Broad epigenetic shifts in the aging Drosophila retina contribute to its altered rhythmic transcriptome

Alterations in biological rhythms are a common feature of aging, and disruption of circadian rhythms can exacerbate age-associated pathologies. The retina is critical for detecting light for both vision and for transmitting time-of-day information to the brain, synchronizing rhythms throughout the body. Disruption of circadian rhythms by manipulating the molecular clock leads to premature retinal degeneration in flies and mice, and gene expression rhythms are disrupted in models of age-associated ocular disease. Despite this, it is unknown how or why the gene expression rhythms of the retina change with age. Here, we show that ∼70% of the Drosophila transcriptome is rhythmically expressed throughout the diurnal cycle, with ∼40% of genes showing altered rhythms with age. These transcriptome-wide changes in aging photoreceptors are accompanied by shifts in the rhythmic patterns of RNA Polymerase II (Pol II) occupancy, histone H3 lysine 4 (H3K4) methylation, and chromatin accessibility, without major changes in occupancy of the circadian clock transcription factors Clock (Clk) and Cycle (Cyc). Instead, aging decreases genome-wide levels of several different histone methyl marks including H3K4 methylation, whose relative levels across the day correlate with the phase of rhythmic gene expression.

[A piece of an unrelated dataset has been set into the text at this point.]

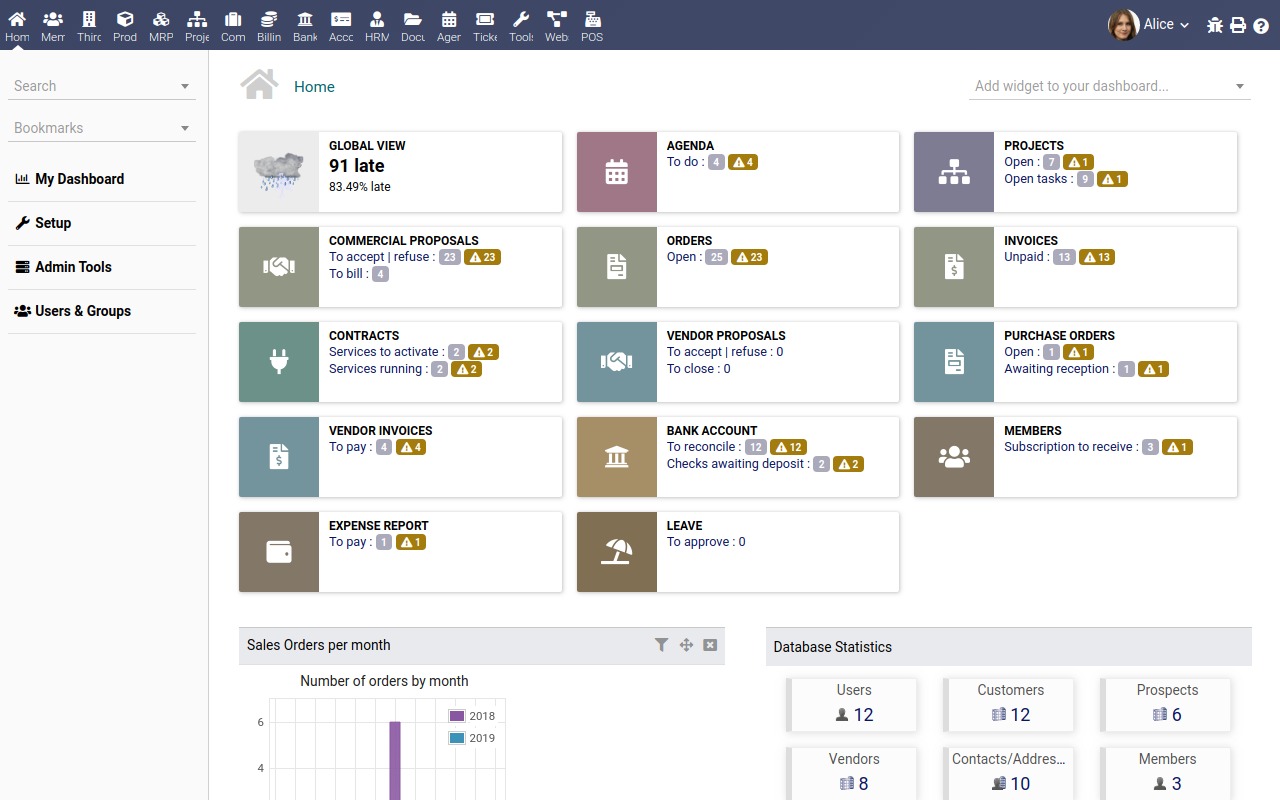Expand the Search dropdown in sidebar

185,87
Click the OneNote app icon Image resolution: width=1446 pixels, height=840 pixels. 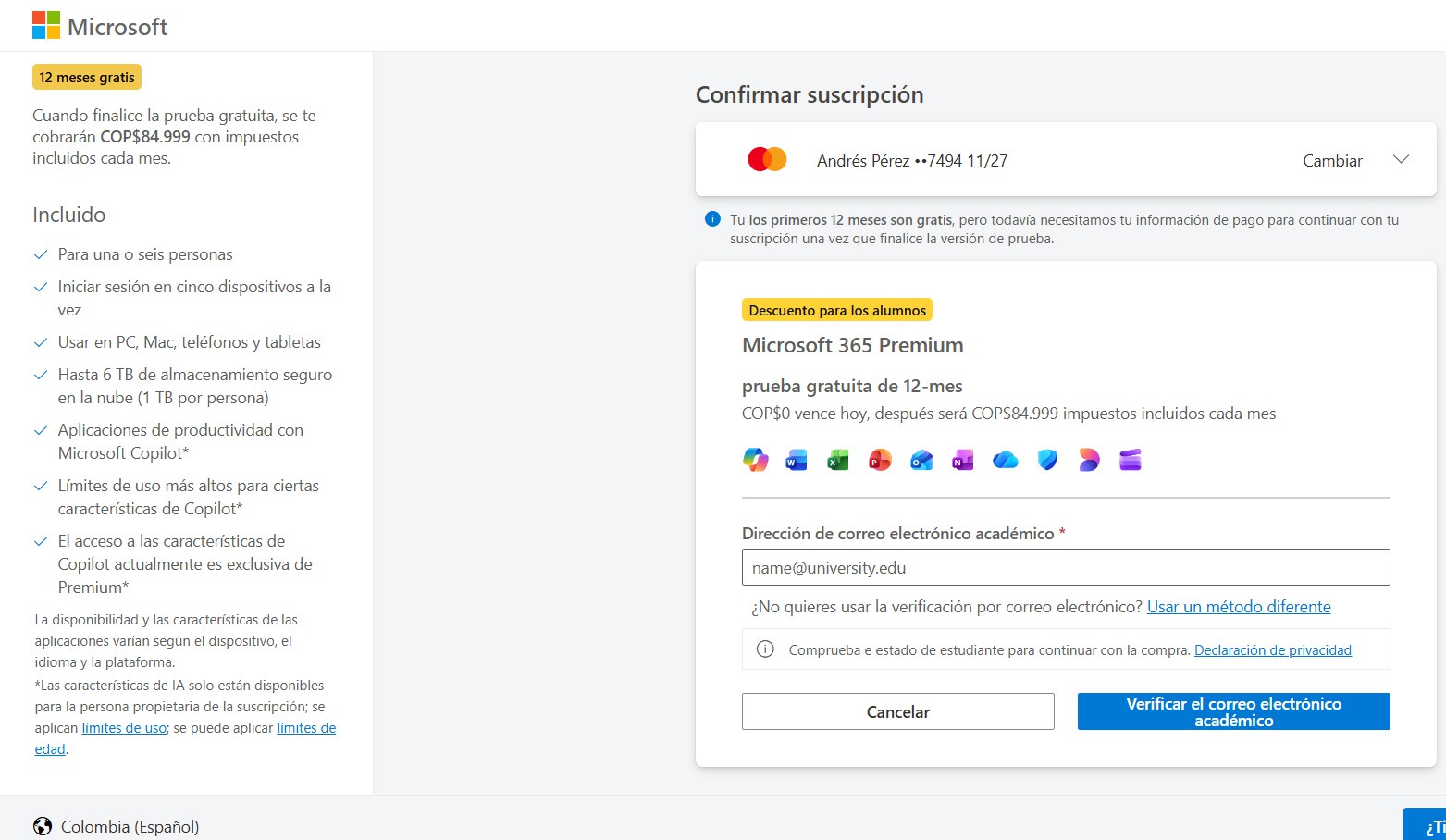(963, 460)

Moreover, individual knockdown of the three H3K4 methyltransferases in young photoreceptors results in massive disruptions to rhythmic gene expression that resemble those observed during aging. We conclude that there are broad epigenetic shifts in the aging retina, including decreased histone methylation, that contribute to changes in biological rhythms even in the presence of a robust molecular circadian clock.